Na segunda parte de ―Profundamente‖, aparecem ainda uns poucos antropônimos, alguns sob a forma de apelidos. Não é fornecida muita informação a respeito das pessoas nomeadas: a ligação que possuem com o menino aparece somente em alguns casos (―Minha avó‖ ou ―Meu avô‖) e elas não realizam nenhuma ação no texto. Essa falta de detalhamento faz com que a aparição desses nomes não contribua tanto para a criação do efeito de realidade, como de uma realidade externa à memória. Sua função é realmente a de trazer para o texto o universo da infância, de uma infância particular e única, apresentada de modo bastante subjetivo, familiar, como evidencia o uso de apelidos, do marco temporal ―seis anos‖, em oposição a fatos históricos, por exemplo. Trata-se, assim, da infância da memória, e não exterior a ela.
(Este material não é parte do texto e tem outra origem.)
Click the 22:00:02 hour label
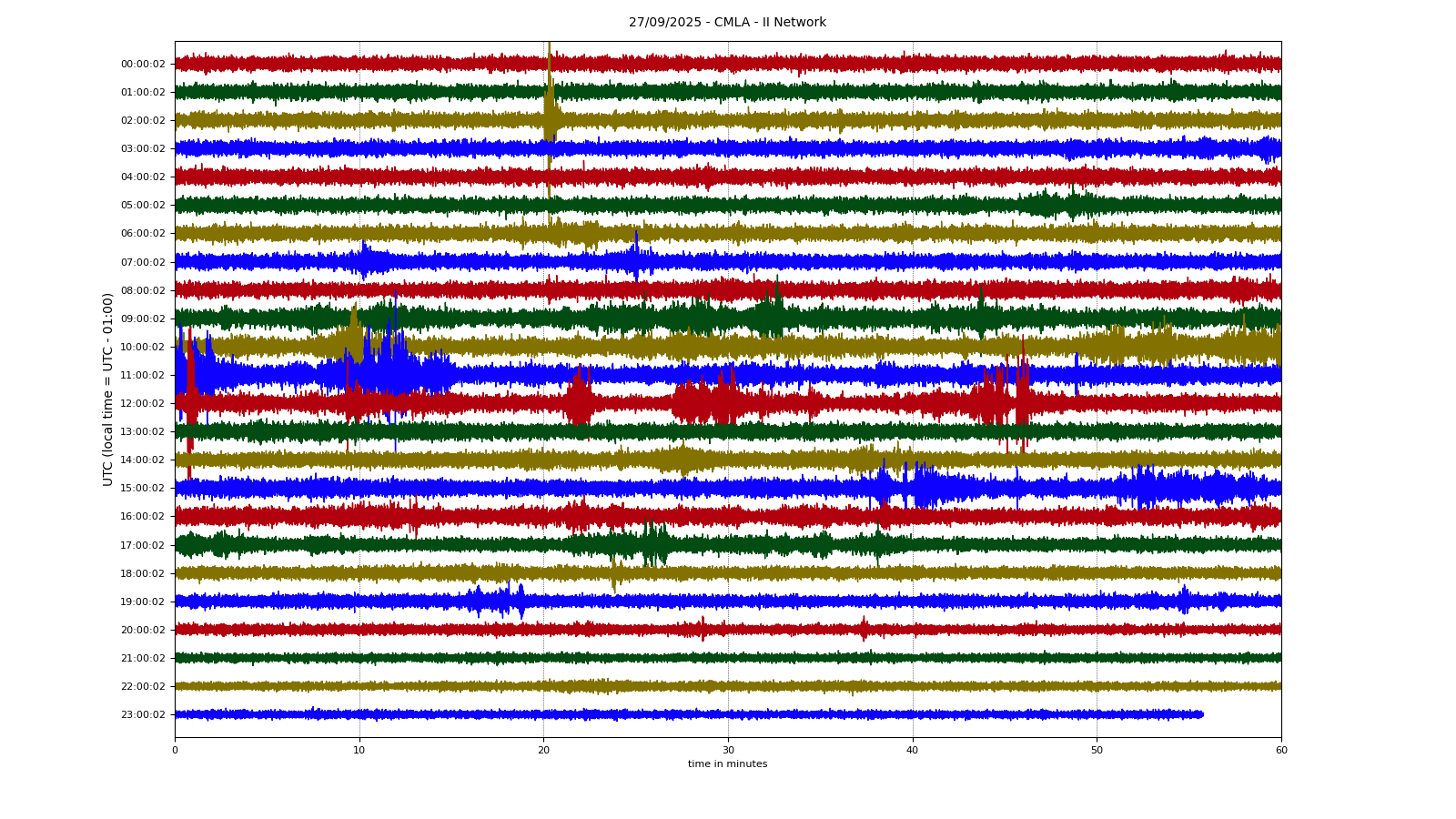The width and height of the screenshot is (1456, 819). (x=143, y=687)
Essa forma de construir a figuratividade no poema ajuda a recriar o elo, ao menos temporal, com o passado, aproximando-o do narrador e do enunciador, o que é corroborado pelo uso do presente na segunda resposta (―Estão todos dormindo‖), já discutido anteriormente. Se a morte, estado no qual se encontram os avós, Totônio Rodrigues, Tomásia e Rosa, é vivida como amplitude, a escritura das memórias permite resgatar o tempo da infância e todos os entes queridos. Entretanto, eles são evocados no poema, insistimos, somente por meio da afirmação da perda.